None of the putative LERF proteins has been described in C. elegans. They resemble the three mammalian VEGFRs. Like the VEGFRs, they contain an extracellular region composed of seven type C Ig domains (the fourth being a pseudo domain because it lacks the typical cysteine residues), a transmembrane domain, and an intracellular region composed of two tyrosine kinase subdomains separated by a kinase insert. From the phylogenetic tree built on the alignment of the tyrosine kinase domains, it seems that the two RTK types (LERF and SERF) described here have evolved very closely (Fig. 3). The loss of most of the extracellular domain from a seven immunoglobulin-like ancestor may have been the mechanism of apparition of the SERF RTKs. Further local duplications in cis or trans would have allowed the growth of this family up to nine members. The limited length of the branches and a high bootstrap value found in the phylogenetic analysis suggest that some of these duplications could be recent (C08H9.5 and ZK938.5 genes; see Fig. 3).
RTKs Resembling Mammalian VEGFRs Exist in C. elegans
Up to now, VEGFRs have only been described in vertebrates. Such molecules have not yet been recognized in Mollusca and Arthropoda; however, a genome from these phyla has not yet been completely sequenced.
In mammals, the three VEGFRs described to date participate in the development and architectural organization of both the circulatory and blood systems during embryogenesis and are involved in the regulation of cell permeability (Mustonen and Alitalo 1995). The existence of four molecules in the worm, which does not possess per se a circulatory system, is intriguing but may be a simple example of how the same molecules can be adapted to different roles in different species while performing the same basic processes. Chemotaxis, cell migrations, and pervasive growth are important processes of angiogenesis. The LERF receptors may be similarly involved in these processes in the worm, even if the cells in which they are expressed have a different differentiation status. It is also possible that the identification of the function of potential VEGFRs in C. elegans may point to new functions for this class of RTKs in vertebrates. We did not find any C. elegans sequence with significant similarity with any of the six known mammalian VEGFs. The identification of potential ligands of the RTKs with a LERF may provide some clues about their function and possible related function in mammals.

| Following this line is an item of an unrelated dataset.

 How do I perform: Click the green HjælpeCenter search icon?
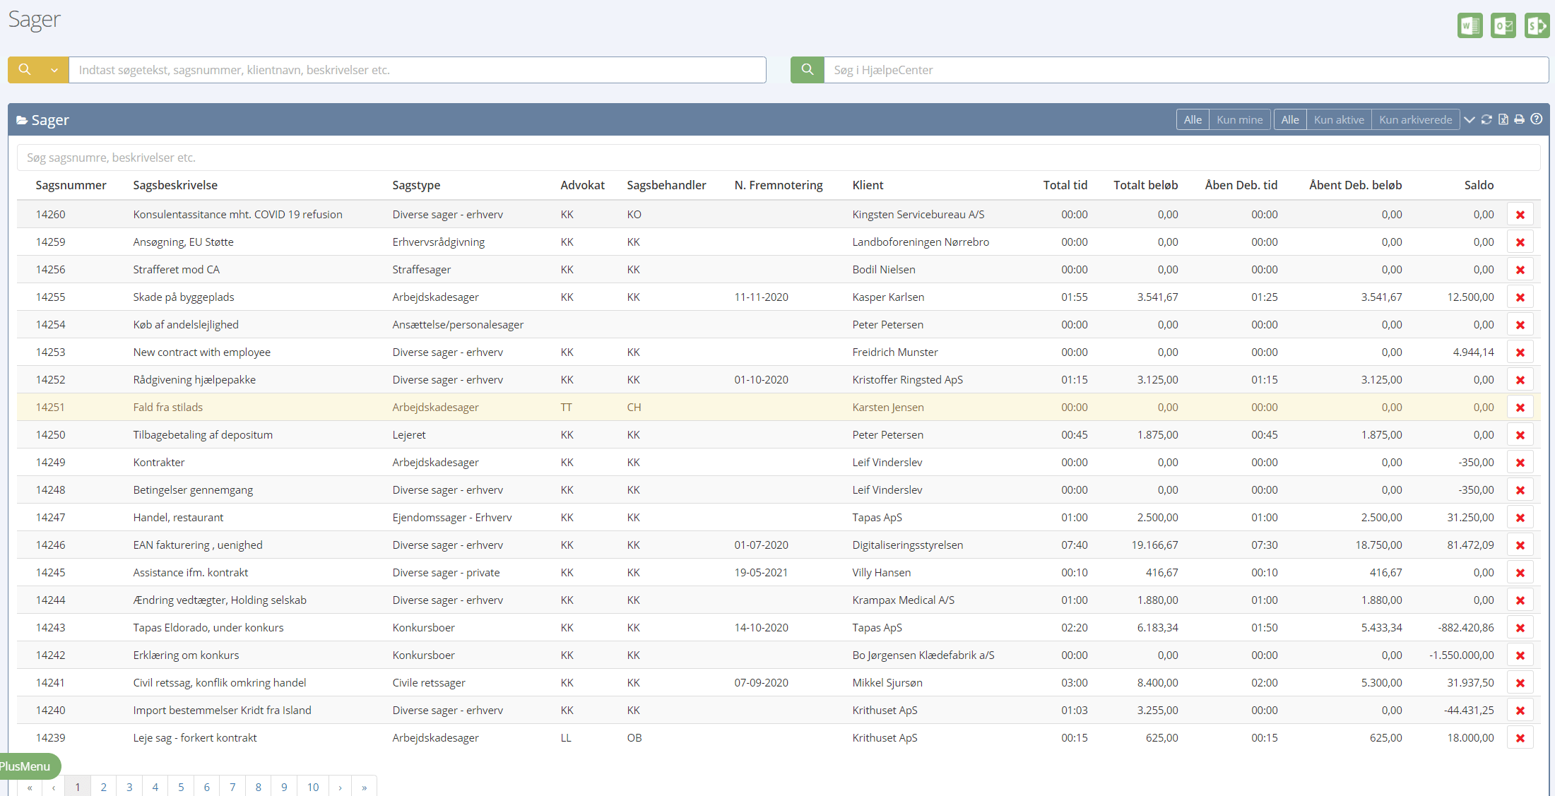click(x=807, y=70)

Possible Scheme of Evolution of RTKs in the C. elegans Lineage
Because of the remarkable conservation of domain architecture between C. elegans LERF RTKs and mammalian VEGFRs, convergent evolution may not be the cause of C. elegans VEGFR-like existence, although it cannot be ruled out. Based on the phylogenetic analysis and chromosome localization, we propose that the four LERF RTKs derive from a common ancestor through a series of cis, then trans and finally, cis duplications. They do not group with the mammalian VEGFRs. This is in favor of an independent expansion of these families after the separation from the last common ancestor of Protostomia and Deuterostomia. The egl-15 gene, encoding an FGFR, is, like F59F3.1 and F59F3.5, located on an overlapping cosmid on chromosome X, at position 15.79 (Fig. 2D). This suggests that the original linkage group that contained duplicated Ig RTK genes may have been maintained in the nematode lineage, whereas it has been disrupted in mammals where genes encoding class IV, on the one hand, and class III and VI RTKs, on the other hand, are separated (Rosnet and Birnbaum 1993; Pébusque et al. 1998).

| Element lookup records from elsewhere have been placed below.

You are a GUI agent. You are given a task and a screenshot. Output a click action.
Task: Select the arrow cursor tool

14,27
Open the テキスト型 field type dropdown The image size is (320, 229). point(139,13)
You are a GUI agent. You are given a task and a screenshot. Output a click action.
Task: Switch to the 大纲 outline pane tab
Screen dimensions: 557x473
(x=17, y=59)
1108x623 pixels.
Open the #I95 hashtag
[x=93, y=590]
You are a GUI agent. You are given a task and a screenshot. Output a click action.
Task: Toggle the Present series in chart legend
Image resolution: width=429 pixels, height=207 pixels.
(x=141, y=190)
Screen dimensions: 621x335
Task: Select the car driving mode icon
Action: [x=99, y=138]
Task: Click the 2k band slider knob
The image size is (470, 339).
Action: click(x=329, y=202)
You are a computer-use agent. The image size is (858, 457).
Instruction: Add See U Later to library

The nine genes coding for the SERF RTKs are clustered on chromosomes I, II (in close proximity of chitinase-like genes), and V. From the relationships of these genes and their genome distribution, we propose a scenario of evolution implying large-scale duplications and local duplications. We hypothesize that a couple of tyrosine kinase–chitinase genes were represented in an “ancestral” linkage group that represented the precursor of a tyrosine kinase–chitinase-like cluster located on chromosome II. A second precursor cluster was generated in the close proximity of the first. Successive local duplications in cis allowed the expansion of tyrosine kinase and chitinase-like genes. This separate evolution of each cluster on chromosome II by the means of an earlier duplication of an ancestral linkage group followed by local amplification of genes is suggested by the topology of the trees of chitinase-like and tyrosine kinase genes. The phylogenetic analysis of the chitinases-like protein sequences revealed that the molecules located on each of the two chromosome II clusters form a separate branch and that both branches are grouped separately from the other chitinase genes of different species. Among the chitinase-like genes located on the other chromosomes, only M01B2.6 (on the same cosmid as MO1B2.1 SERF RTK gene) branches with the genes of one chromosome II cluster supporting the hypothesis of a partial trans duplication.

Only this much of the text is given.